A Lot or a Little?
What you will—and won't—find in this book.
Readers of Katie D. Anderson's debut novel, Kiss & Make Up, will get an idea of what high school is like in a private school in the American South: curriculum, class work, cliques, social activities, etc. The lead character, Emerson, works on a history project about the Jazz Age; she choreographs a dance based on music of the time, and her sister designs period hairstyles and costumes. Emerson struggles to get better grades, and the text includes a few science and math facts that she learns, too.

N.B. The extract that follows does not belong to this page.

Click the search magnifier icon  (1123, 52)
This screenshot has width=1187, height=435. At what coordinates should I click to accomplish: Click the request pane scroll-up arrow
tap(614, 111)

Kiss and Make Up contains dome dubious mixed messages. On the one hand, Emerson learns important life lessons: the value of hard work, the personal rewards that come from being kind to others, and the fact that great friends can be found in any social group. However, the female characters remain heavily focused on makeup and appearance throughout. And the message that a girl would have to get science and math answers from a boy reinforces a stereotype about girls not being good at math and science.
Positive Role Models
Emerson's aunt, Mary Archer (called "Arch"), is a devoted, hardworking surrogate parent to Emerson and her sister, Piper. Arch sells Stellar Cosmetics to women in their town; she places a high value on women and girls being well made up, but she also emphasizes school performance and shows a lot of love to the girls, and pride in their achievements. The girls' neighbors, the Wilsons, are an older couple who help Arch with the kids and provide a stable grandparent-like relationship, sharing their insights and experience with Arch and her girls.
Sex, Romance & Nudity
Emerson does a lot of kissing in the book, and many kisses are described in detail, including some tongue action. In one scene, one couple makes out on a sofa, then they leave and another couple kisses. A boy reaches under a girl's shirt and removes the tissue she has stuffed into her bra.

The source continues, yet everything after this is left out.